WORK ORDER: Having read the data, transcribe all of it without deviation.

Collected data entries:
▶
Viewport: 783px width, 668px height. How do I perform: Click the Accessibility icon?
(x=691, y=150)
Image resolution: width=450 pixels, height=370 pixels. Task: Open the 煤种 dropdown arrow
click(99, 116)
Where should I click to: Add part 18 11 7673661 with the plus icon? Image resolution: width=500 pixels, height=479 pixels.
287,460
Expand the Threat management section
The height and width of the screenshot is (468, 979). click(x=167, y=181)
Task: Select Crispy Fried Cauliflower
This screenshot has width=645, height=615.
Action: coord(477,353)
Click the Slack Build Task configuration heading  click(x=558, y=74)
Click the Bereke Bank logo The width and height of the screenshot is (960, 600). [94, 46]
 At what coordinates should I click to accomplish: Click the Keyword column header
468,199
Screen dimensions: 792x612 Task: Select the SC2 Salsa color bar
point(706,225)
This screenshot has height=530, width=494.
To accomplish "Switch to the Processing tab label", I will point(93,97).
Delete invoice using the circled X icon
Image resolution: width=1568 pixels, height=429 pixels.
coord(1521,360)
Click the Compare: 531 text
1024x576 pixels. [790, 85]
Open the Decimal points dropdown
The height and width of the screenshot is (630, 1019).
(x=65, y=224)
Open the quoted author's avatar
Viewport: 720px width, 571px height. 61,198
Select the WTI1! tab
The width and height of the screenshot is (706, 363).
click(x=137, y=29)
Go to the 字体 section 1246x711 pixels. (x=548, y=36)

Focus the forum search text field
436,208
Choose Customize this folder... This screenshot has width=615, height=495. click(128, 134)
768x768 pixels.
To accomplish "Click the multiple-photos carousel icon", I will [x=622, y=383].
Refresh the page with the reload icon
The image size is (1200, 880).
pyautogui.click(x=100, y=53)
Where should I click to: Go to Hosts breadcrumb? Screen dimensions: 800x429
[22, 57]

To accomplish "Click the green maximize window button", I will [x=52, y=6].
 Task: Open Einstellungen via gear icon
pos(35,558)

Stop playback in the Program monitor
◀
OUTPUT BELOW:
Viewport: 783px width, 668px height. How do I perform: Click the Accessibility icon?
(x=691, y=150)
Image resolution: width=450 pixels, height=370 pixels. Task: Open the 煤种 dropdown arrow
click(99, 116)
Where should I click to: Add part 18 11 7673661 with the plus icon? Image resolution: width=500 pixels, height=479 pixels.
287,460
Expand the Threat management section
The height and width of the screenshot is (468, 979). click(x=167, y=181)
Task: Select Crispy Fried Cauliflower
This screenshot has width=645, height=615.
Action: coord(477,353)
Click the Slack Build Task configuration heading  click(x=558, y=74)
Click the Bereke Bank logo The width and height of the screenshot is (960, 600). [94, 46]
 At what coordinates should I click to accomplish: Click the Keyword column header
468,199
Screen dimensions: 792x612 Task: Select the SC2 Salsa color bar
point(706,225)
This screenshot has height=530, width=494.
To accomplish "Switch to the Processing tab label", I will point(93,97).
Delete invoice using the circled X icon
Image resolution: width=1568 pixels, height=429 pixels.
coord(1521,360)
Click the Compare: 531 text
1024x576 pixels. [790, 85]
Open the Decimal points dropdown
The height and width of the screenshot is (630, 1019).
(x=65, y=224)
Open the quoted author's avatar
Viewport: 720px width, 571px height. 61,198
Select the WTI1! tab
The width and height of the screenshot is (706, 363).
click(x=137, y=29)
Go to the 字体 section 1246x711 pixels. (x=548, y=36)

Focus the forum search text field
436,208
Choose Customize this folder... This screenshot has width=615, height=495. click(128, 134)
768x768 pixels.
To accomplish "Click the multiple-photos carousel icon", I will [x=622, y=383].
Refresh the page with the reload icon
The image size is (1200, 880).
pyautogui.click(x=100, y=53)
Where should I click to: Go to Hosts breadcrumb? Screen dimensions: 800x429
[22, 57]

To accomplish "Click the green maximize window button", I will [x=52, y=6].
 Task: Open Einstellungen via gear icon
pos(35,558)

Stop playback in the Program monitor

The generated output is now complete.